Il destino di chi è rimasto nelle zone occupate, però, non è molto più semplice. Oltre alla distruzione causata della guerra, violenza e torture, vi è anche un difficile dilemma pratico e morale, la scelta di co-operare con le nuove autorità russe. In tutte le regioni occupate dopo il 24 febbraio, centinaia e migliaia di persone sono infatti tornate sul loro posto di lavoro, dagli uffici comunali, alla polizia, dalle scuole agli ospedali al piccolo business. Molti, si sono trovati a stretto contatto con le pseudo-autorità russe e in alcuni casi costretti ad aiutare a ristabilire l’ordine o a distribuire i beni di prima necessità alla popolazione locale.
A marzo il parlamento ucraino aveva modificato la legislazione introducendo il concetto di ‘collaborazionismo’. A rientrare nella categoria sono tutte quelle attività che minano la sovranità e l’integrità territoriale del paese, includendo il passaggio di informazioni, propaganda e co-operazione attiva con le istituzioni create dalle autorità russe sui territori occupati. Sebbene probabilmente inevitabile, dato il contesto, la legislazione rimane un punto piuttosto controverso, soprattutto per quanto riguarda la sua applicazione pratica. Fino a che punto le persone che hanno de facto aiutato con la loro attività gli occupanti a consolidare il loro controllo sul territorio come, ad esempio, i medici o i lavoratori comunali, rientrano in questa categoria? E, anche se nel testo si parla di ‘volontarietà’, come stabilire giuridicamente (e moralmente) quando una persona collaborava volontariamente o sotto minaccia?

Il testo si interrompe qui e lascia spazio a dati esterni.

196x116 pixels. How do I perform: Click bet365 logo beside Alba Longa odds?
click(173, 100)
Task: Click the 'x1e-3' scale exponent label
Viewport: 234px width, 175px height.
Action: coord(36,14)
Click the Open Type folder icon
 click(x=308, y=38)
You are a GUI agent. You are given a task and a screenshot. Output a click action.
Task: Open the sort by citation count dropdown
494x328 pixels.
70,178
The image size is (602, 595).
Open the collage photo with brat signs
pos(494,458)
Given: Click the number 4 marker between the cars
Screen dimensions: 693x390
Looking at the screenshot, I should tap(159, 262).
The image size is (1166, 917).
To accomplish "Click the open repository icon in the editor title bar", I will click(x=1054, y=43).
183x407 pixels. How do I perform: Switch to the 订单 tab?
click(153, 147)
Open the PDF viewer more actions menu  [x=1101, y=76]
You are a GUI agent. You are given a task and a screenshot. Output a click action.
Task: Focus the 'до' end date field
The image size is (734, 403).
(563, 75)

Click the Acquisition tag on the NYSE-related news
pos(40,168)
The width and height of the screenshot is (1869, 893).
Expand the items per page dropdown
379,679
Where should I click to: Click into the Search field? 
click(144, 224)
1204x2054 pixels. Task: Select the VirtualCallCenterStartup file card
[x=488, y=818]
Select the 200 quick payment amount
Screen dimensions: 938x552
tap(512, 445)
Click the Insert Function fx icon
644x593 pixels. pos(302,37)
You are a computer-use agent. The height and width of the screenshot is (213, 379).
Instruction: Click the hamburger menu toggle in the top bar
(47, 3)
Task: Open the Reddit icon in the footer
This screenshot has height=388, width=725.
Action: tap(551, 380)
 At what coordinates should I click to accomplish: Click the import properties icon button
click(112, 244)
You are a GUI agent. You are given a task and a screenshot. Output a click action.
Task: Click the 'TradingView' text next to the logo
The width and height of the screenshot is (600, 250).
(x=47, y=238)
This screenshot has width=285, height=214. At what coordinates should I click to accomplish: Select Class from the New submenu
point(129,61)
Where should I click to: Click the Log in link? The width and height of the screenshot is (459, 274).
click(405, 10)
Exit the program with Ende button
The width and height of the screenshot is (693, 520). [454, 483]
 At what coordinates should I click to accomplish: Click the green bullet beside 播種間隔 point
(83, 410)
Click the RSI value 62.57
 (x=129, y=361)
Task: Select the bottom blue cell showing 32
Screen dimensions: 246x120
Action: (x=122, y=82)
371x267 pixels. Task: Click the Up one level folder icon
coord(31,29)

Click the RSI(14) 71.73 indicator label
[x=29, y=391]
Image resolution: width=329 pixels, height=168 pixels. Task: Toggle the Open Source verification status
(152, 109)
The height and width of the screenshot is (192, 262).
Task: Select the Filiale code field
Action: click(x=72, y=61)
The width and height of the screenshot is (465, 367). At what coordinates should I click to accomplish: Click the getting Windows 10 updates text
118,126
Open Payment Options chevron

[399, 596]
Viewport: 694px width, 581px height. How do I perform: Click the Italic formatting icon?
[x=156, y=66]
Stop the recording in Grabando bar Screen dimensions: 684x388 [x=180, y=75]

Come dimostrano le numerose testimonianze (tra cui spicca per sensibilità l’eccellente reportage da Izyum di Joshua Yaffa per il The New Yorker) dalle città liberate dall’esercito ucraino la scorsa estate, non ci sono risposte facili. E mentre in città come Kherson e Izyum i servizi di sicurezza (SBU) hanno creato i propri centri di detenzione e ‘filtraggio’ per individuare i collaborazionisti locali (con tanto di canali Telegram ufficiali dove ognuno può fornire informazioni su presunti traditori), rimane impossibile non pensare che l’orrore di quest’anno di guerra sia anche questo. Un orrore fatto soprattutto di piccole storie, di persone che hanno vissuto per mesi sotto occupazione, di impossibili scelte personali guidate da mille motivazioni, come la sopravvivenza, “paura, simpatie pro-russe, opportunismo o la speranza di fare qualcosa di utile” per la comunità. Un orrore fatto di faide tra vicini e di continui sospetti, anche ora che la bandiera ucraina sventola di nuovo sopra quello che rimane dei palazzi governativi locali. Una società prodotto di un anno di guerra, unita e atomizzata allo stesso tempo, con un'unica vera domanda alla quale nessuno può dare una risposta. Per quanto ancora?